Monday, December 17, 2007
O Natal do meu avô - My grandfather's Christmas
O colo do meu avô era doce. O seu corpo cheirava a terra orvalhada, coentros e favas, e amendoim a estalar quente na boca do forno. O meu avô tinha sabor a massa sovada, pevides de abóbora e melancia, couve beijada pela brisa da madrugada. O meu avô exalava odores de batata nova, tabaco, amoras selvagens e uvas de Setembro.
Ele era Verão e Inverno, a amálgama diversa dos sons e emoções de cada estação. Era as festas da aldeia, a fogueira de S. João e o abraço nas noites de trovoada. O meu avô tinha o perfume dos silêncios, do amor sem fala, do carinho sem grandes palavras. E o meu avô tinha o cheiro de Natal: laranjas, tangerinas. Na minha boca e nos meus olhos as ceiras de figos, os licores de anis, o pinheiro enfeitado com os postais que vinham de longe…e o presépio, por onde as mãos enrugadas do meu avô Manuel encaminhavam a minha curiosidade por montes e vales em miniatura cobertos de musgo veludoso e ruas de farelo.
Aqui a matança do porco. Mais além a procissão da aldeia, a coroação do Espírito Santo, o Império e a loja do Canto da Fonte; a banda de música, o pastor e as ovelhas. Mais ao longe as mulheres junto à fonte, outras que lavam na ribeira. A igrejinha de pedra com as suas portas abertas onde o padre e o alfaiate estão de conversa; os animais no bebedouro e as pequenas ruas num arrendado de farelo e pinho.
O candeeiro iluminava a face serena do meu avô junto ao presépio. O cão beijava-lhe as mãos de seda e, o seu olhar perdia-se no intrincado das labaredas, que a lenha alimentava para a fornada de pão de milho e cavala assada.
O vento e a chuva chicoteiam o telhado. "Tu sabes que tenho medo dos céus quando se tornam infernos. Minha avó com as superstições do seu tempo afoga-me de medos. Não devo olhar para o paraíso em fúria, pois Deus pode julgar o meu descaramento e tirar-me da cara os olhos. A afronta é penalizada com a cegueira e depois como poderei ver de novo o carinho nos teus olhos, meu querido avô?

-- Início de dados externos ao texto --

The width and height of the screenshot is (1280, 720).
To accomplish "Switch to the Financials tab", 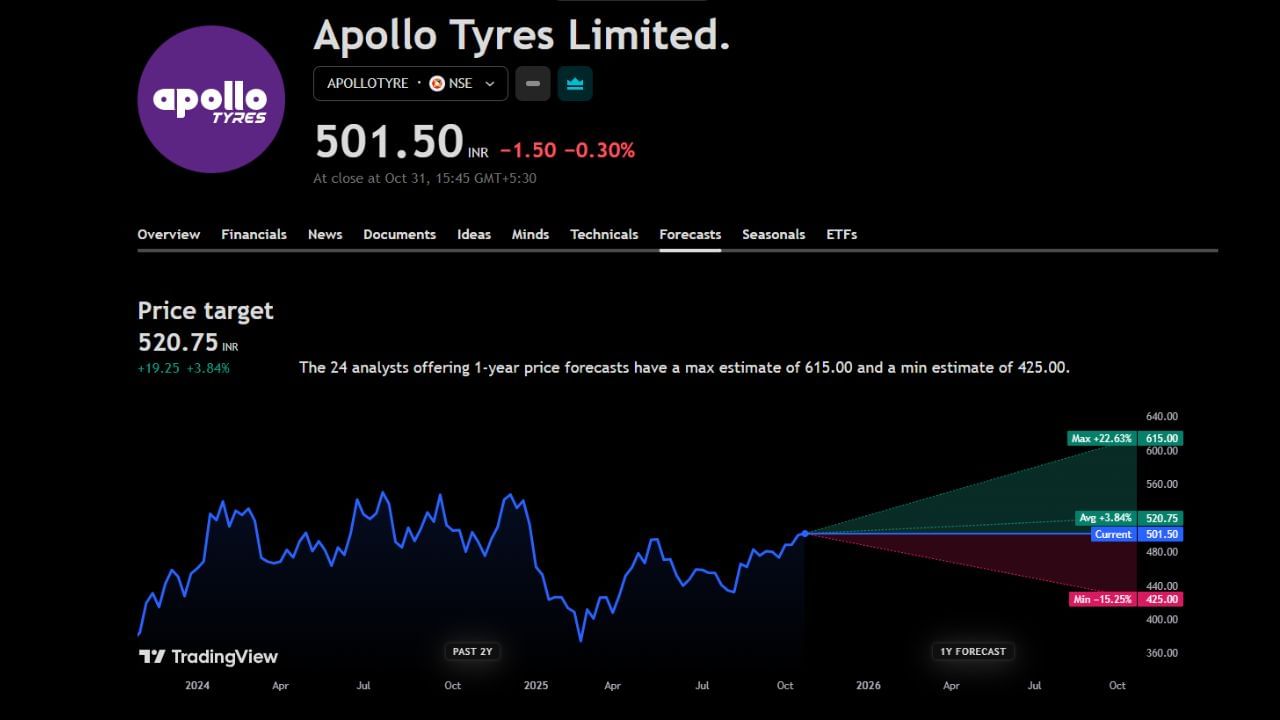I will click(254, 234).
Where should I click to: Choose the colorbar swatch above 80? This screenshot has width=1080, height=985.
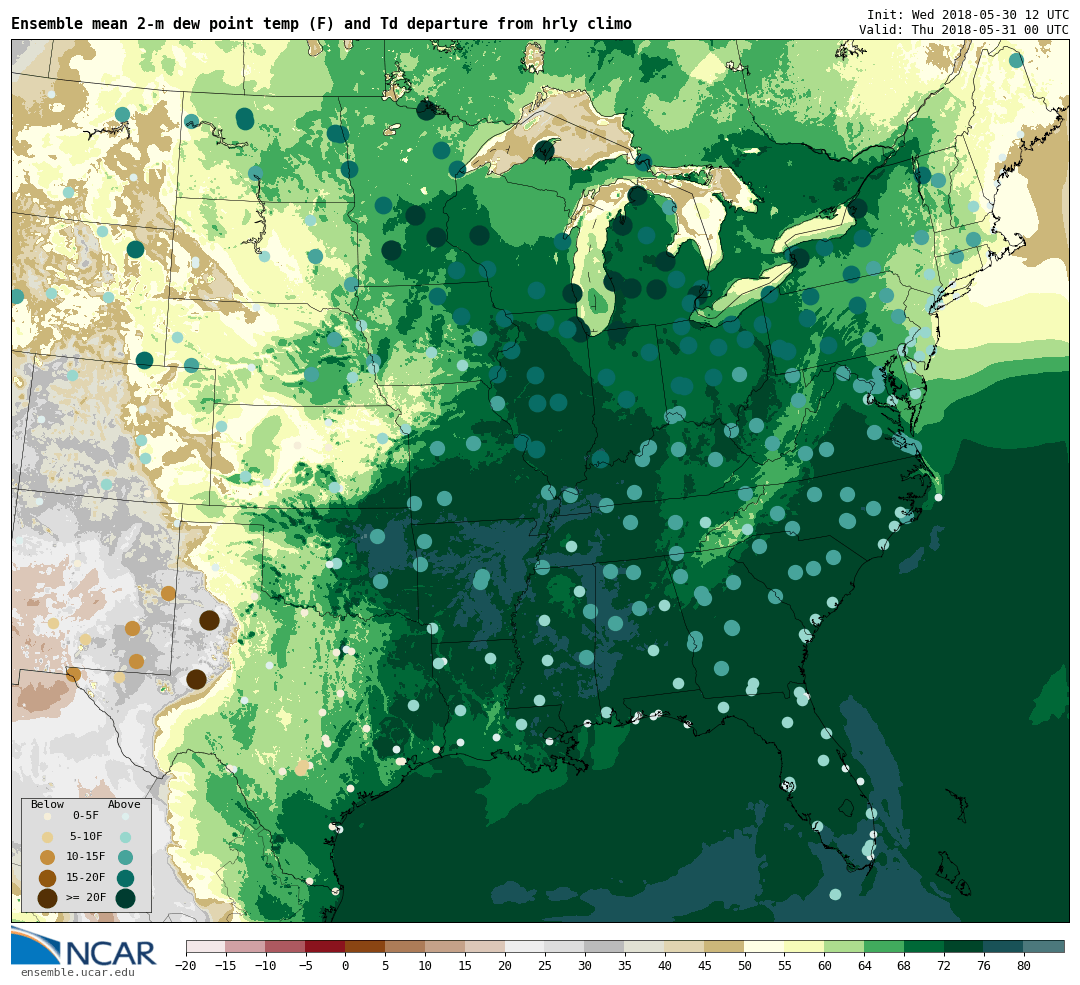[x=1044, y=946]
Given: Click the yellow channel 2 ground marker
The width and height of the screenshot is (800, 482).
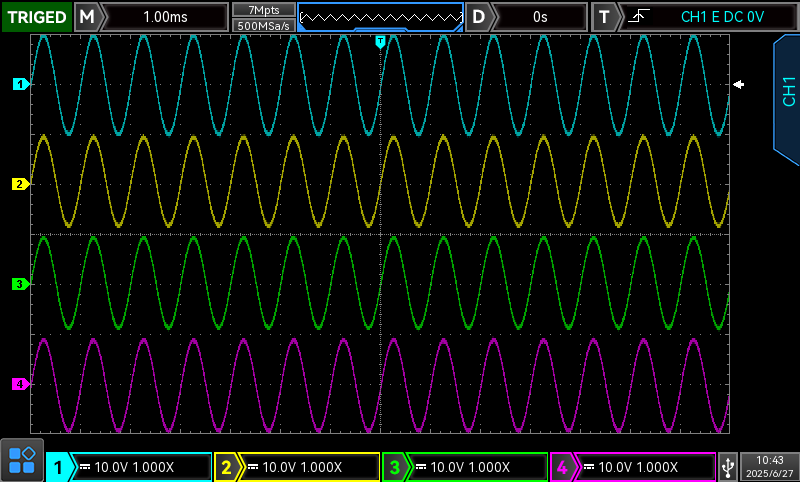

Apagas-me da alma o conflito e ensinas-me a olhar a tempestade com o temor e admiração das coisas belas. Dás-me milho assado e eu provo das tuas mãos honradas. Ensinas-me os sabores dos figos passados e deixas que prove da ‘mijinha do menino”.
Deixei de ter medo "da cara feia do tempo", porque sei que estás aqui, do meu lado com os teus silêncios em guarda, para que o Natal passe por nós no sossego dos justos.
E eu hoje aqui avô, tão longe daquele que por um breve instante foi o nosso tempo, aguardo o teu afago tranquilo e gomos de laranja frescos, que desprendes com destreza para me ofereceres. Aqui longe, somando tantos passos esquecidos e vales que as estradas engoliram, olho a nossa cozinha e os gatos a miar.
"Tás tão rosada, minha avó ao pé deste forno".
A pá enfarinhada despeja a massa redondinha. Lá vai mais um "calzinho" tia Beatriz que a noite está fria?
Minha avó permanece calada, ensopada de suor, absorta no calor que emana do forno. Tem a cara enfarinhada e pouco tempo para a conversa.
Eu e o meu avô vamos juntos à Missa do Galo para beijar os pés nus do Menino Jesus.
Feliz Natal avô Manuel. Obrigado pelas memórias que a pressa deste tempo consome o nosso retrato.